New fields buoy production in the deepwater Gulf

Oct. 30, 2024
Twelve new projects to come online in 2024-2025.

By Bruce Beaubouef, Managing Editor

 

New fields being brought online this year and next are expected to keep production flat in the US Gulf of Mexico, providing a hedge against natural production declines, according to the latest short-term energy outlook issued by the US Energy Information Administration.

In that short-term energy outlook, the US EIA forecasts that 1.8 million barrels per day (b/d) of crude oil will be produced in the GoM in 2024 and 1.9 million b/d in 2025. The agency says that it expects GoM natural gas production to average 1.8 billion cubic feet a day (Bcf/d) in both 2024 and 2025.

The EIA notes that deepwater crude oil has accounted for most of total GoM production since 2000 and has been the main contributor in the rise of GoM crude oil production since the mid-1990s. Most deepwater fields are crude oil fields, since deepwater natural gas reservoirs have been uneconomic to develop.

As a result, deepwater natural gas production is predominantly associated natural gas production (production of natural gas from crude oil fields), which explains why natural gas production in the GoM has declined as production has shifted to deepwater fields.

The EIA says that it based its GoM crude oil production model from newly developed fields and fields that have not yet begun to produce but are expected to do so in the near term. The agency says that it based its projection on publicly available information from operators, including the anticipated timing and magnitude of production, ramp-up of production, and plateau rates. Operator information often includes FPU production capacity limits and expected resource recovery estimates.
=-=-=
Prompt A:
Answer these questions from the Gulf of Mexico production article:
(i) How much crude oil per day does the EIA forecast for the GoM in 2025?
(ii) Since what year has deepwater crude oil accounted for most of total GoM production?
(iii) Why are most deepwater fields crude oil fields?

Stored data:
=-=-=
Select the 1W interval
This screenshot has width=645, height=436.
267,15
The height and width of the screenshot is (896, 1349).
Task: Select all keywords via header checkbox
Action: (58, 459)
=-=-=
Prompt B: Render every line of the rows above as a numbered list, leaving out any blank lines.

Full output A:
(i) 1.9 million barrels per day.
(ii) 2000.
(iii) Deepwater natural gas reservoirs have been uneconomic to develop.

Full output B:
1. Select the 1W interval
2. This screenshot has width=645, height=436.
3. 267,15
4. The height and width of the screenshot is (896, 1349).
5. Task: Select all keywords via header checkbox
6. Action: (58, 459)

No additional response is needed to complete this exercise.